▸ TEXTO DE ORIGEN
----------------------------------------

Desde los orígenes de la prensa tal como se la entiende modernamente -es decir, como un espacio de información y análisis sustentado por la publicidad-, mucha agua ha corrido bajo el puente. Pero todo lo que ha sucedido desde las postrimerías del siglo XVIII para acá ha estado señalado por la contradicción expresa o tácita entre la libertad de prensa y la libertad de expresión. Generalmente se fusionan ambos términos en uno solo, pero esto es un error. El primero lleva implícito un segundo sentido, el más profundo: el de libertad de empresa, que supone una íntima conexión del medio con los intereses de la economía y del poder político que los prolonga y ejecuta. El segundo está referido al albedrío del que un periodista dispone, dentro de ese marco, para verter sus opiniones sin padecer la censura.  Es sobre este precario compromiso que se verifica la relación laboral en cualquier medio de comunicación de masas.

----------------------------------------

▸ DATOS REGISTRADOS
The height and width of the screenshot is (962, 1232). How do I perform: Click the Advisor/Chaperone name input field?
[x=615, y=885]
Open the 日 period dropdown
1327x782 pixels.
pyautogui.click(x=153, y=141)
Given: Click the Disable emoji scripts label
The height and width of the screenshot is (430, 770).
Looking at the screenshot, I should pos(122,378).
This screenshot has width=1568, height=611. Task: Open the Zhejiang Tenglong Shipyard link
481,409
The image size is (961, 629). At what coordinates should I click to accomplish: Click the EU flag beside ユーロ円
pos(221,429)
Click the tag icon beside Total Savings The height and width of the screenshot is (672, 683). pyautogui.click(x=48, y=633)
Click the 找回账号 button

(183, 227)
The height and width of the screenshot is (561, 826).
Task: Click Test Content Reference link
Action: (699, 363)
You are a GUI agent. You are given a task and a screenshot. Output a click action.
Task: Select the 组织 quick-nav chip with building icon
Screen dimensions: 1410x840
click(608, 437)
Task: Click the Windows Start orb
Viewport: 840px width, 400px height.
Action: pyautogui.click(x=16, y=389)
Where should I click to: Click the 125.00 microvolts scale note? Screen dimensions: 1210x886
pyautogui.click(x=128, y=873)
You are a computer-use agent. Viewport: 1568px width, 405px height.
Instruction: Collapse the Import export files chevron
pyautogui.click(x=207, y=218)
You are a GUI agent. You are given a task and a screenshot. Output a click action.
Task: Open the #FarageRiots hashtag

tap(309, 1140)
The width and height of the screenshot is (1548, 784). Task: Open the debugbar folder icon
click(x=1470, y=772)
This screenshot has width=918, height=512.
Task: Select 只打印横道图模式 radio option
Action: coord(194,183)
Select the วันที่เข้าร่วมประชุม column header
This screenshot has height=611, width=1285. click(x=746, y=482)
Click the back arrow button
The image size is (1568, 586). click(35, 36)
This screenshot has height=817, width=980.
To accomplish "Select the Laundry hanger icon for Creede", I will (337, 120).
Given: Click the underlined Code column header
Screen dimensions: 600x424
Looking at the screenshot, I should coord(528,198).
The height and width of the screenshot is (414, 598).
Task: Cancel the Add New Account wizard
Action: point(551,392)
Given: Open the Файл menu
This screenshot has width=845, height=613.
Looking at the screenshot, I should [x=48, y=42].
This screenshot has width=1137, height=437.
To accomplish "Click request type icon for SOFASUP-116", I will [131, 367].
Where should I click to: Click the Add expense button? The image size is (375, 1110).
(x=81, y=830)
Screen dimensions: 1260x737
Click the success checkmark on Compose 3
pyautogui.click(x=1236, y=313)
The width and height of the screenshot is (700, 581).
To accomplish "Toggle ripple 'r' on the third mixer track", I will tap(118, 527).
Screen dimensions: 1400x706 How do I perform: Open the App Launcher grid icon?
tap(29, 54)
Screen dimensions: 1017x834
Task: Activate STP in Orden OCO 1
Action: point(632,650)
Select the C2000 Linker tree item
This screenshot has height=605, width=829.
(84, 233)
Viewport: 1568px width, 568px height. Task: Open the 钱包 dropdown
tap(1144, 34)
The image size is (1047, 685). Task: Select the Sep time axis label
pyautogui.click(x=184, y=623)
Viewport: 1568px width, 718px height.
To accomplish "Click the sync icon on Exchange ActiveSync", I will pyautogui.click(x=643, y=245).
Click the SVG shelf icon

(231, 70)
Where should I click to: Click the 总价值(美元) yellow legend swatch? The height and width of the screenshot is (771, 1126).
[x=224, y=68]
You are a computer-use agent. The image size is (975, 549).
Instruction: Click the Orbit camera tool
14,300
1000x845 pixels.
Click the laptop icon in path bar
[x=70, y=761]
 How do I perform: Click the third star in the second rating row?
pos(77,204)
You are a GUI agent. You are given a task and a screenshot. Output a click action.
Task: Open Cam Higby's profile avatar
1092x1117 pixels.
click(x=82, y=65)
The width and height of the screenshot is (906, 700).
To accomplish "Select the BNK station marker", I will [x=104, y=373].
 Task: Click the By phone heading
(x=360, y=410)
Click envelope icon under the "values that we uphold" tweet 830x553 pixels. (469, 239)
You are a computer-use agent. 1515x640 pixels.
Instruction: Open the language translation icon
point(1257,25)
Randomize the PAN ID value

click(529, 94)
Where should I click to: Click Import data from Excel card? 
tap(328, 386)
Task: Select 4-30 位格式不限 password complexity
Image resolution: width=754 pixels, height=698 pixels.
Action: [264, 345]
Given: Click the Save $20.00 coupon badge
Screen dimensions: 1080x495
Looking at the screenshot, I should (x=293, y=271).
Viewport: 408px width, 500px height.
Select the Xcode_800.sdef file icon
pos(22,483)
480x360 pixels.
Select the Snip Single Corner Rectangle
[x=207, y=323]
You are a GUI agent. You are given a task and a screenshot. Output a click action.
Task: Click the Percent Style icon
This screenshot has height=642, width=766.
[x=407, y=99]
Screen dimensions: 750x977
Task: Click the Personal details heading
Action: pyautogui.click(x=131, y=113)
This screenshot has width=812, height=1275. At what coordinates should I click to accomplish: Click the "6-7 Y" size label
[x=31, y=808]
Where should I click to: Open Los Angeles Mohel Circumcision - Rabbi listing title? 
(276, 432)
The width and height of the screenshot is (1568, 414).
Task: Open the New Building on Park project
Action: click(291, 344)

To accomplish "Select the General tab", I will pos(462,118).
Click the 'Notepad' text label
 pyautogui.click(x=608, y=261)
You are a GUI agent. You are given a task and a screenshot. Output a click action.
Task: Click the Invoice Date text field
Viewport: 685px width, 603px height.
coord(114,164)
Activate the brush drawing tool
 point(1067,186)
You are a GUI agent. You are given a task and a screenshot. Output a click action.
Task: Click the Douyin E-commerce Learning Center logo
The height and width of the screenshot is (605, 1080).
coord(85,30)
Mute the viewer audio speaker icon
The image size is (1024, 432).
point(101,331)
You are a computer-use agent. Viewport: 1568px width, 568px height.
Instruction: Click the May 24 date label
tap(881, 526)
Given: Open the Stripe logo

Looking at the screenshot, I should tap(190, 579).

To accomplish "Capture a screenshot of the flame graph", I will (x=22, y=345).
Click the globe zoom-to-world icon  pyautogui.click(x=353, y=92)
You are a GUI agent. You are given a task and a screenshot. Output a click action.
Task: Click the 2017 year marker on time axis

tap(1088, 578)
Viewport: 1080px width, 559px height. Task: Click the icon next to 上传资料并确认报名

----------------------------------------

▸ CONSIGNA
Prolonga el texto sobre la libertad de prensa y la libertad de expresión a partir de donde se detiene. Los ítems no tienen ningún papel en esto.

▸ RESPUESTA
Este compromiso discurre sobre un borde estrecho, que en el presente se ha transformado casi en el filo de una navaja. La concentración monopólica, la pretensión hegemónica del capitalismo salvaje y el proceso de globalización asimétrica que está en curso tensan las cuerdas de la vida social y contraen cada vez más el espacio para la libertad de expresión. La comunicación digital, la instantaneidad con que se difunden imágenes y noticias, y el bombardeo informativo, abruman al lector o telespectador, tienden a desconcertarlo e instalan al mismo tiempo un discurso único que, bajo la apariencia de una pluralidad de voces, repite siempre lo mismo en diferentes claves y registros. En esta marea el comunicador que quiera insertar un punto de vista políticamente diferente al imperante corre el riesgo de perder el empleo, salvo que se dedique a temas en los cuales las aristas problemáticas se difuminan un poco, como puede ser la crítica de arte y la cultura en general, aunque aún allí las emboscadas acechan. El único campo que escapa a la vigilancia son los programas de cocina… De ahí quizá provenga su multiplicación en los últimos tiempos. Dicho sea de paso, ¿se ha advertido que tras el cambio de gobierno en Argentina el único rubro que no ha experimentado bajas entre los conductores de la Televisión Pública haya sido Cocineros Argentinos?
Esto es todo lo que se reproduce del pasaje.